Interdisciplinary panel on China views distant past, present and future

Interest in China is strong, and scholars and students alike continue to be intrigued by the country, whether viewing it through the lens of the past two or 2,000 years. That intrigue proved evident on Thursday, Jan. 28, when a record 110 people crowded into a room in York Lanes for the Faculty of Liberal Arts & Professional Studies (LA&PS) monthly Research Matters event.

The focus of the event was on China, and attendees were anxious to get insight from researchers on the country’s history, culture and rising international prominence.

Martin SingerMartin Singer (right), dean of LA&PS and a historian of China, opened the session and recalled how his own fascination with China began when he was an undergraduate student. Despite some skepticism from family and friends about the career prospects of specializing in such an area, Singer went on to pursue graduate studies in Chinese history at the University of Michigan. Before Singer became a professor at Montreal’s Sir George Williams University in 1972, Prime Minister Pierre Trudeau surprised Canadians with his journey to China and the relations he established. The PM’s visit was quickly followed by a visit by US President Richard Nixon. These high-level delegations clearly indicated that China’s importance was rapidly increasing on a global scale.

Though China and Canada were just beginning to develop a mutual understanding of one another in the 1970s, Singer noted, "York University was a powerhouse of China-related activity at the time." He welcomed the continued commitment to sinology today, pointing to the tremendous wealth of expertise on China in LA&PS and across the University.

Joshua Fogel (right), Canada Research Chair in the History of Modern China in the Department of History, reached deep into the past to illuminate the historiography of a 2,000-year-old golden seal, originally given by Emperor Guangwu to an emissary from Japan in 57 CE – the first known material object exchanged between China and Japan. It was unearthed in 1784 in a Japanese farmer’s field and, since then, there has been much debate about its true nature and the implications of the characters inscribed on it.

Some scholars believe that the seal is authentic and holds great significance, while others claim that it is an outright forgery. Fogel is writing a book on the debate, which he hopes will shed some light on the true meaning of the seal and its implications.

Professor Lee Li of the School of Administrative Studies discussed why Chinese companies seem to enjoy a competitive advantage in world markets. His research looks beyond the commonly held belief and superficial claim that China’s economic dominance originates simply in its low-cost labour. If low-cost labour was the key to such success, Li argued, then why aren’t other developing economies experiencing the same advantage?

Li asserted that the advantage Chinese companies enjoy results from a number of interconnected factors, including cost-leadership; a diverse bundle of valuable resources; efficient production methods; a robust, domestic market demand; strong cultural and related industries; and a focus on developing partnerships with Western companies that enable them to learn and adopt various manufacturing, management and research-and-development innovations.

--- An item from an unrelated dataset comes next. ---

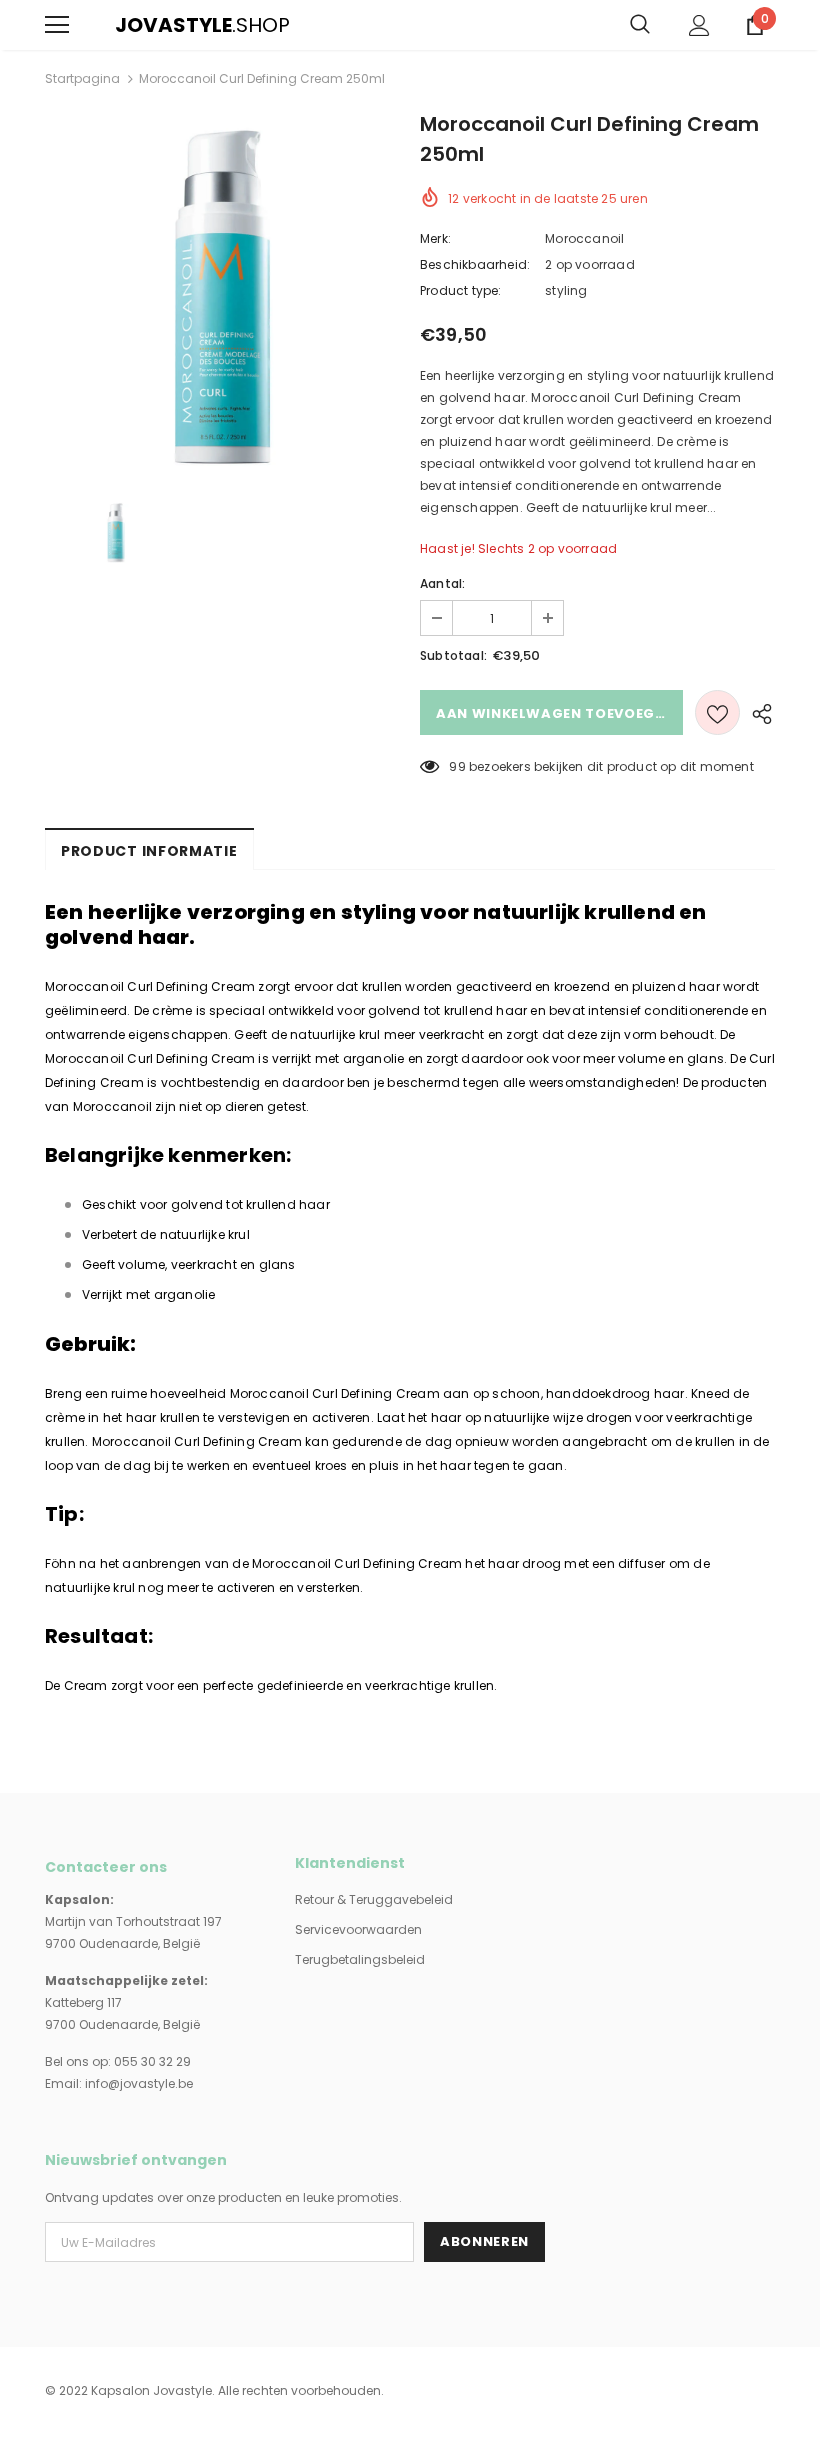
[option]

Right: Professor Lee Li discusses his research into China’s competitive edge on the global stage

The two speakers following Li talked about their research on China in a much more experiential way. Both professors have deep ties and have developed long-term relationships with the country and its people.

David Lumsden, chair and undergraduate program director in the Department of Anthropology, spoke about the contingent nature of the research enterprise, the serendipitous opportunities that have led to his projects and how he came to be a China scholar. Lumsden was the master of Bethune College from 1983 to 1989 and credits his initial interest in the country to fellow scholar Rod Stewart and visiting international students. In 2006, he embarked upon a two-year sabbatical at Southwest University in Chongqing, China, where he taught graduate students and conducted research on the impact of Chinese reforms on peasants and migrant workers flooding into cities. Lumsden received the Great Wall Friendship Award, China’s highest award for foreigners, in 2008.

Left: Professor David Lumsden

The final speaker was Professor Bernie Frolic of the Department of Political Science, director of the Asian Business & Management Program in the York Centre for Asian Research and the Schulich School of Business. He also worked as first secretary, cultural, at the Canadian Embassy in China in the mid-1970s. Frolic discussed the subject of the book for which he is currently doing research: contemporary Canada-China relations. He detailed his difficulties in accessing information from government files and the restrictions placed on his ability to record what he had access to.

Left: Professor Bernie Frolic

Frolic noted the essentially consistent nature of Canada-China relations, regardless of political leadership in Ottawa, from the 1970s until 2005. Engagement between the two all but ended at this time and only recently have relations improved. One of the greatest challenges, he lamented, has been accessing information about the current government’s relations with China. As a result, the best he could do with all of his research was to deliver an approximate depiction of relations. He noted, "I settled for an impressionistic painting rather than a photograph."